If you don't know how to sweat copper fittings, You can use a 1/2" compression (wrenches, no soldering) "T" fitting to tap into the cold water line under the sink. You have to cut the main water supply off to the house first of course. 
Then you can use a shortpiece of 1/2" copper pipe out of the compression "T" and install a 1/2"-to-1/4" compression shut-off valve on it.
The refrigerator water hook-up kits have 1/4" tubing that go from the valve to the refrigerator.
Keep the tubing coiled behind the refrigerator for when you need to pull it out in the future. Copper tubing kits are best, but plastic tubing is O.K. too. 
Good luck!
Mike


----------



## J187 (May 19, 2006)

Hi, as mike suggested a better way would be to use actual fittings. If you are not comfortable with that, saddle Ts can still work fine, my father has had one since I can remember with never a problem. If you do use copper line, which I suggest you do, be careful not to kink the line and definitley as mike suggested DO NOT forget to coil up a fair amount of slack behind the fridge for pulling out the unit into the room. If you plan to become a regular handy man around the house, this may be a good opportunity for you to jump into the pool and learn how to sweat copper. Its a usefull skill and this is a pretty safe, non demanding environment to learn. Good luck.


----------



## Statecowboy (Oct 11, 2006)

Thanks guys, I will have to go look up sweating copper, because I have no idea what that means. Thanks for the tips.


----------



## Ron The Plumber (Jun 7, 2006)

You can just replace the existing cold shut off valve under the sink with a duel shut off valve, 3/8" outlet one side and 1/4" on the other side, no soldering needed, now connect it and turn it on.

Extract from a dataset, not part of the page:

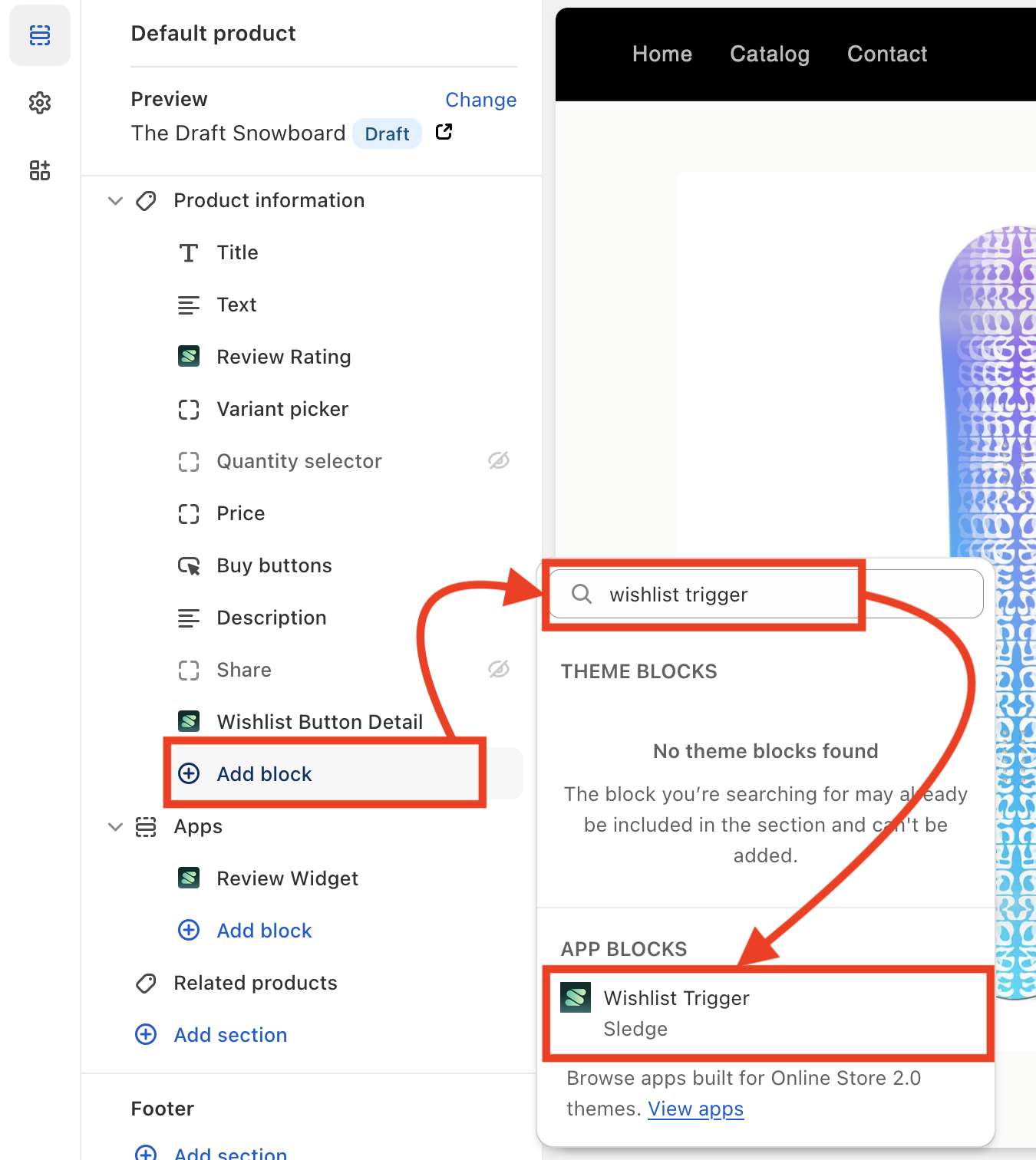
Task: Click Add section below Related products
Action: pyautogui.click(x=230, y=1035)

Self tapping valves are no good and there not code approved where I'm at.


----------



## 747 (Feb 11, 2005)

sweating a copper pipe is this. Take a blow torch heat the copper pipe conection until the soder (spelling) draws around it. If its not hot enough it wont draw around it. Ron the P has a good point about just changing out the cold to a dual shut off. Just make sure its 3/8 and 1/4 and make sure you install it so the connection line up to the current cold water contection to the sink. Especially if its a copper water line suppling the cold water . If its the flex waterline there more forgiving..


----------



## Double A (Sep 10, 2006)

The brass colored thingy is the Add-aTee Made by B&K called EZ-Connect










Made by Brasscraft, Wolverine Brass and others.

Disconnect cold water at stop to kitchen faucet, install add-a-tee and then the stop on the branch to run to ice maker. Reconnect the cold water lint to the new outlet (run) of the tee.

Use a 3/8"x1/4" compression union or a SS overbraid line to make final adaptations/connections.

Much easier and faster than cutting in new copper fittings and lets you turn off the water to the icemaker from in the kitchen.

One drawback, if you shut off the water to the sink, you've turned off the water to the icemaker. Use two Add-a-stops to allow independant control of water to sink and 'frige.


----------